# Looking good



## ronsil (Mar 8, 2012)

A very sweet Coffee Compass Hill & Valley out of the Oracle this morning. Probably the best espresso delivered todate.

Combination of things really.

H & V roasted on the 16/Jun/16 so now 19 days after roast the Beans at their best.

Built-in grinder set to 13 on the dial - Time set to 34 seconds including 8 secs pre-infusion

Brew temp up a little to 94C.

The set 21 grams in delivering 38 grams out.

With these parameters its mighty similar to using the EK for these Beans. Lighter roasts would be a different story.

Really enjoying using the Oracle. Requires care & attention but the results are very worth while.

Moving on to a really dark roast later today. Some of Coffee Compass mahogany roast.

I've contacted Sage to get a price for replacement burrs because I feel I'll be wearing them smooth quite quickly using my now preferred method.

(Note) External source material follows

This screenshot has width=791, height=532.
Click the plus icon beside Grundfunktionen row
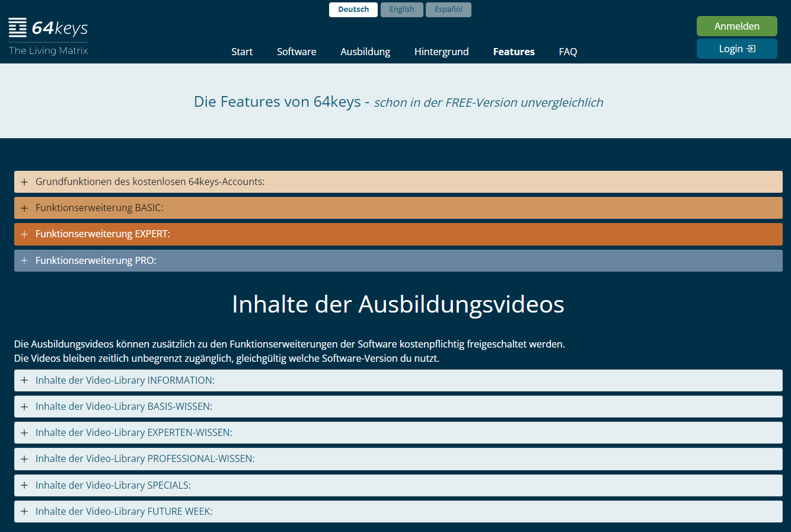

After each session I run out the remainder of anything left in the hopper & clean off the tamping gadget. This means the grinder has nothing to grind at the end so I feel I take the risk of wearing the burrs quickly. I only put into the hopper the approx amount of beans I currently need i.e 43 grams for 2 drinks. 64 grams for 3 drinks & so on. Wasteful,I know but very worth while to get the very best out of the Machine. I also use 2 small bean bags in the hopper to keep weight on the Beans.


----------



## 4085 (Nov 23, 2012)

Glad it is working for you Ron.....you know how to tune a fiddle for certain.....which just goes to show, the right person can make a cuppa on virtually any machine


----------